IA poco usata dalle pmi

Nonostante le sue potenzialità, l’intelligenza artificiale è ancora scarsamente utilizzata dalle imprese italiane, in particolare quelle di minori dimensioni: secondo dati Istat del 2021, solo il 6,2% delle imprese ha dichiarato di utilizzare sistemi di IA, contro una media dell’8% nell’Unione europea; in particolare, la percentuale di piccole imprese si attesta al 5,3%, contro il 24,3% delle grandi imprese. Positivo però l’aumento che, secondo dati Ocse, continuano a registrare gli investimenti in capitale di rischio, la ricerca e il numero di talenti riferiti all’intelligenza artificiale, pur se, anche in questo caso, molto inferiori a paesi limitrofi come Germania o Francia.

Verso standard Esg

«L’intelligenza artificiale applicata all’impresa, nell’immaginario comune, è spesso associata ad attività legate ai giganti del settore tech», ha spiegato Giovanni Baroni, presidente Piccola Industria di Confindustria: «È invece importante comprendere come questa disciplina sia alla portata di tutte le imprese. Infatti, può essere applicata in ogni realtà industriale, a prescindere dalla dimensione, e assicurare benefici in termini di minori costi e maggiore efficienza, contribuendo anche al raggiungimento di criteri Esg sempre più richiesti dal mercato e dagli investitori. Per cogliere questa opportunità è necessario però supportare le nostre Pmi nella transizione digitale. Si tratta di un processo complesso, elaborato attraverso tecnologie interdipendenti e soprattutto competenze, attitudine mentale e capacità di trasformarsi».
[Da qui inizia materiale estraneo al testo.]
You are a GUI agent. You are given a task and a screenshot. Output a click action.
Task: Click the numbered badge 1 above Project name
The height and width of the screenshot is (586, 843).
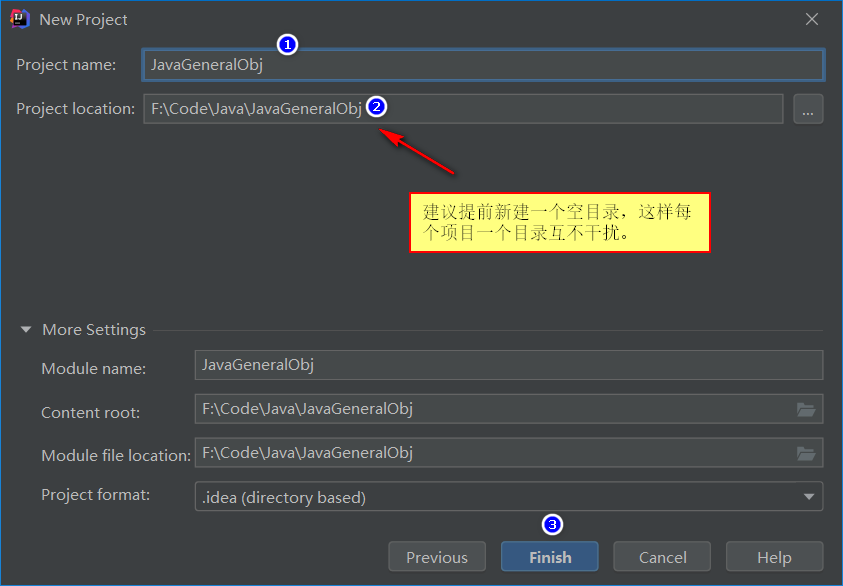tap(287, 44)
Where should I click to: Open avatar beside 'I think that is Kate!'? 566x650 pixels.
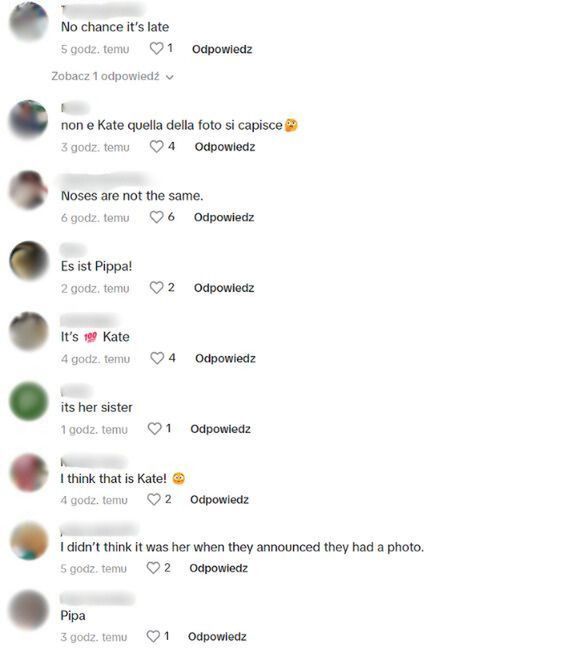click(x=29, y=473)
La questione delle competenze

Ha aggiunto poi Baroni: «In questo quadro, poi, il ritardo italiano in termini di professionisti e studenti in materie Stem è un gap che non possiamo più permetterci e che rischia di pesare sempre di più sullo sviluppo e la crescita del Paese, sottraendo alle imprese il capitale umano necessario per essere competitive».
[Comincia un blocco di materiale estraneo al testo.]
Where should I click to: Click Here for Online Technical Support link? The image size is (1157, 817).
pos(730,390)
Gli investimenti necessari

Marco Gay, Presidente di Anitec-Assinform, ha commentato: «Gli investimenti negli abilitatori di trasformazione digitale, come l’intelligenza artificiale, sono vitali per l’innovazione, per sostenere la resilienza delle imprese e abilitare nuovi modelli di business nonché trasformare filiere ed ecosistemi in tutti i settori. I digital enabler, da un lato, consentono alle imprese di conoscere e monitorare al meglio i processi e, dall’altro, di produrre prodotti evoluti e con nuove funzionalità grazie a una profonda integrazione tra fisico e digitale. Le pmi rappresentano il 99% del nostro tessuto imprenditoriale, ma investono ancora troppo poco nel digitale, con una crescita inferiore rispetto ad altri segmenti business: dobbiamo cogliere questo momento e le opportunità del Pnrr per spingere l’acceleratore sull’innovazione, per recuperare punti di produttività, rafforzare le nostre filiere industriali e restare leader industriali nel mondo. Siamo convinti che partendo dal territorio, dal confronto diretto e concreto tra e con le piccole e medie imprese si possa fare la differenza e incoraggiare un’adozione consapevole dell’IA».